Por: Gustavo Gallón

Manifiesto por la democracia

El encuentro ciudadano por la democracia del 8 de agosto en Medellín debería traducirse en una convocatoria a toda la sociedad para asumir, como un denominador común de todos los sectores sociales, movimientos políticos y autoridades públicas en Colombia, el respeto de los derechos ciudadanos.

Los avances culturales e institucionales logrados al respecto han sido contrarrestados por resistencias de sectores poderosos en la economía, la política, la ideología y las armas.

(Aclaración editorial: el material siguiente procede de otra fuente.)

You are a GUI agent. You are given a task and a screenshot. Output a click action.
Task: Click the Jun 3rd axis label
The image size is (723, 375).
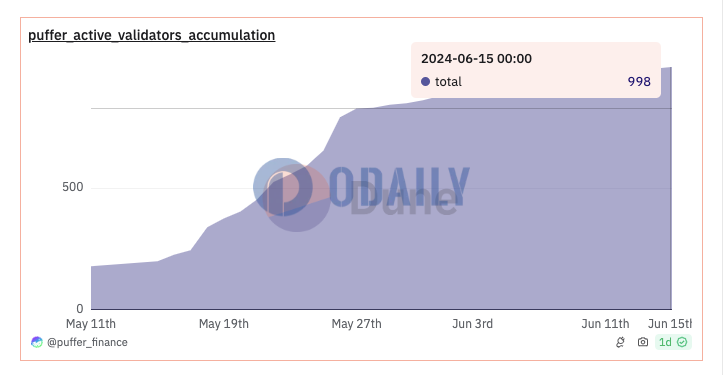[473, 324]
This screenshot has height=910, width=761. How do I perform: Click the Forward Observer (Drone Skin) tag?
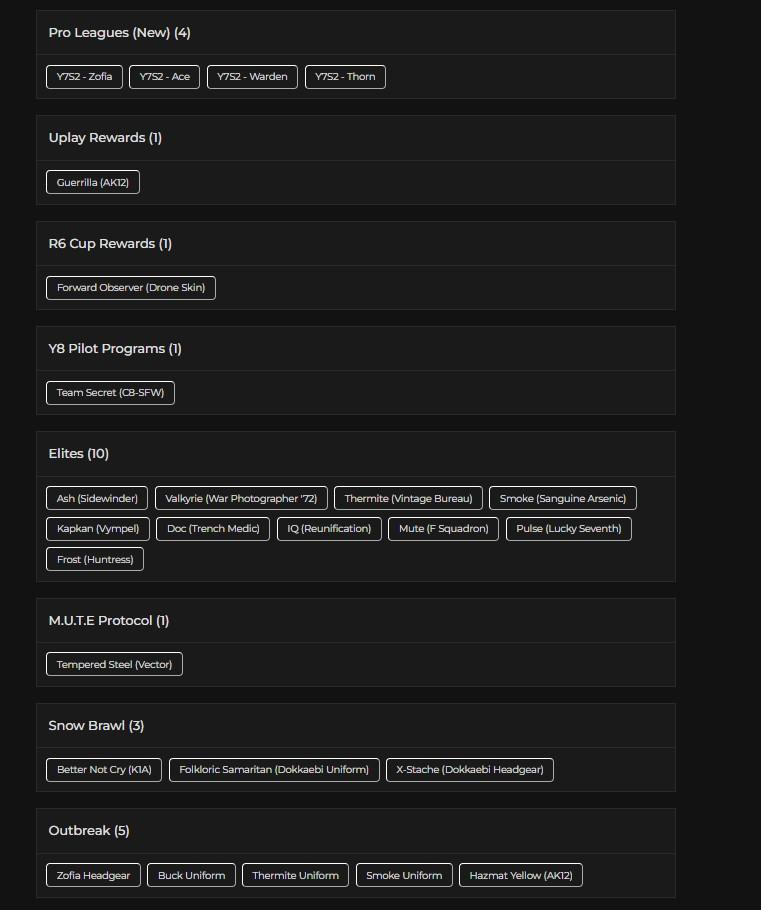click(x=131, y=288)
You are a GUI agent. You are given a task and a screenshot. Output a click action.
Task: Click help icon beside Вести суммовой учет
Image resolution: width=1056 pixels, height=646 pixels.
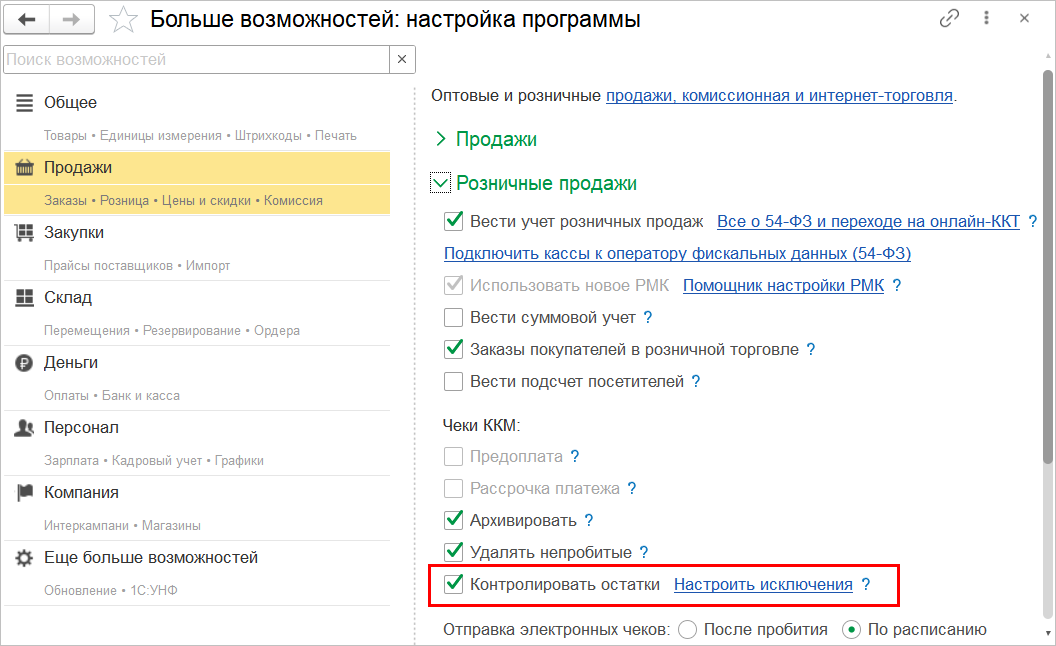coord(648,318)
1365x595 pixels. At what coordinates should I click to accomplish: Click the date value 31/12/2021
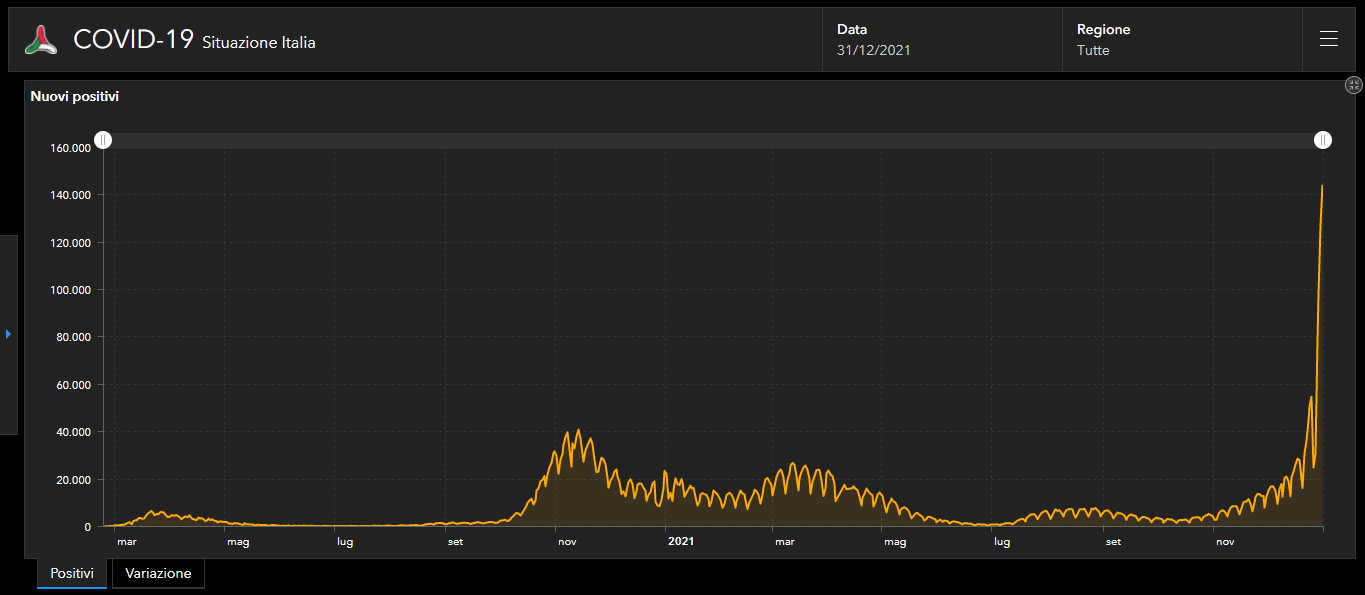874,50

Mientras la vida, la integridad personal y las diferencias no sean protegidas como valores intangibles, estaremos lejos de construir una sociedad civilizada. No cabe admitir la existencia de fuerzas armadas paraestatales o contraestatales, ni ningún abuso que provenga de ellas o de agentes estatales.

Tampoco puede aceptarse un tratamiento de segunda a necesidades vitales primarias, como alimentación y protección del medio ambiente. La Ley de Víctimas, pese a deficiencias que deben superarse, es un esfuerzo por vincular y dar prioridad a la realización de derechos civiles simultáneamente con derechos sociales. La venta de nuestro territorio a las empresas mineras se orienta en la dirección contraria.

La seguridad es un derecho fundamental de toda sociedad. Una política de seguridad que no esté basada en los derechos humanos como fin y como medio, está condenada a generar más inseguridad. Tal es el caso de la “doctrina de seguridad nacional”, que aún sigue vigente en Colombia, como lo evidencian las chuzadas ilegales del DAS desde la presidencia.

La seguridad no se propicia solamente por el uso de la fuerza. Una política coherente en derechos humanos sería el mayor factor de disuasión y el camino más seguro para lograr la paz y la democracia en Colombia. No debería negociarse, reduciría por sí misma muchas de las causas de la confrontación y ayudaría a generar la confianza necesaria para negociar lo que sí haya que negociar. El Gobierno debe empeñarse a fondo para lograr poner fin al conflicto armado.

Para lograr estos tres objetivos (vigencia de derechos primarios, seguridad basada en los derechos humanos y terminación del conflicto armado) es necesaria una justicia respetable, lo cual requiere el compromiso decidido del Estado con reglas adecuadas y un presupuesto digno, así como el acompañamiento de una fuerte veeduría ciudadana.

Algo así fue lo que planteó la Constitución del 91, pero algunos quisieran incluso abolirla, como quienes consideran terroristas a quienes no hagan parte de su visión. La construcción de un mínimo denominador común entre los colombianos, basado en un serio compromiso con los derechos humanos, es justamente lo contrario de polarizaciones como esa. Las recomendaciones internacionales producidas en las últimas dos décadas, incluidas las de la Oficina de la Alta Comisionada de Naciones Unidas para los Derechos Humanos y la Comisión Interamericana de Derechos Humanos (que el Gobierno parece querer debilitar), son un rico aporte que ya existe para superar la barbarie y sentar las bases de una democracia segura e incluyente donde las diferentes formas de entender el desarrollo del país puedan debatirse en paz. Empecemos de una vez.